BCE and MTS executives held a news conference on Friday with the province's new Conservative Premier, Brian Pallister, gathering in Morris, a small town about 70 kilometres south of Winnipeg along Highway 75. It was a symbolic location, as BCE said it plans to ensure continuous wireless data coverage along the highway, which is a key transportation artery linking Winnipeg to the United States.

"Building better communications networks is what Bell does best," said Wade Oosterman, group president of BCE, explaining that his company will address gaps in cellular coverage along the route. BCE spokesman Jason Laszlo said MTS is "beginning the work now to secure tower sites and permits," adding the project will be fully completed after the Bell-MTS transaction closes at the end of this year or early 2017.

Mr. Pallister said in a statement that he "applauds today's commitment to improved telecommunications services."

BCE previously said it will make Winnipeg the site of its Western Canada headquarters and will spend $1-billion over five years on capital investments in the province. That will include the wireless upgrades, BCE said Friday, as well as bringing faster Internet service and the company's popular IPTV product Fibe TV to Manitoba and integrating MTS's Winnipeg data centre into BCE's own enterprise services business.

Manitoba doesn't need to sign off on the deal, but the province is a key customer of MTS and the companies clearly view the government's public goodwill toward the transaction as a plus.
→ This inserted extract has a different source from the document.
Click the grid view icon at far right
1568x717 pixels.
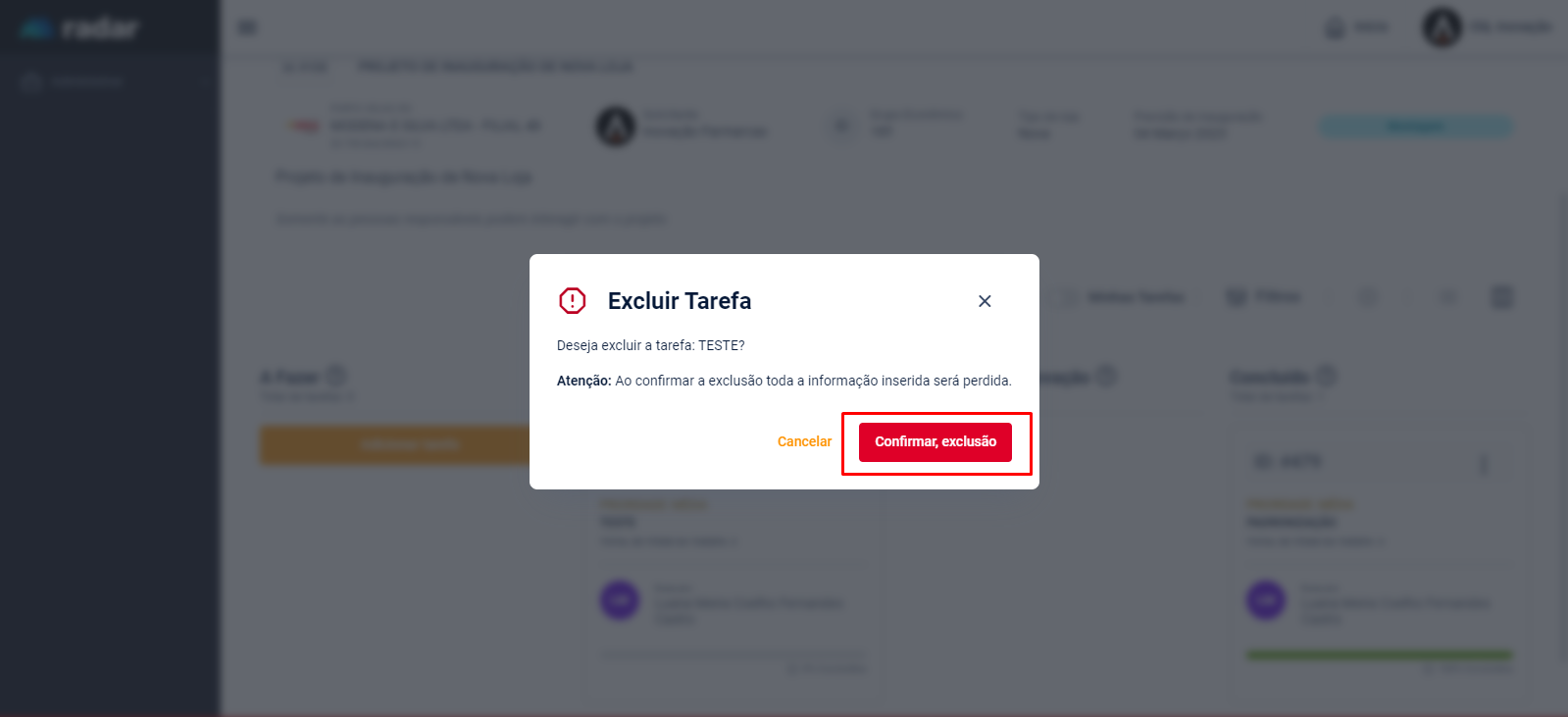point(1501,297)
Macquarie Capital Markets analyst Greg MacDonald says anything BCE can do to show it will put money into networks could help its case, particularly in light of recent international examples that have gone against market consolidation in the wireless industry. "If you look at the regulatory trends around the world, governments are pushing back on consolidation when it results in four wireless players going down to three," he said. "You've seen it in the U.S. with the T-Mobile deal, when [purchaser] AT&T was denied, and you've seen it recently in the U.K. [where regulators halted a proposed transaction earlier this month]."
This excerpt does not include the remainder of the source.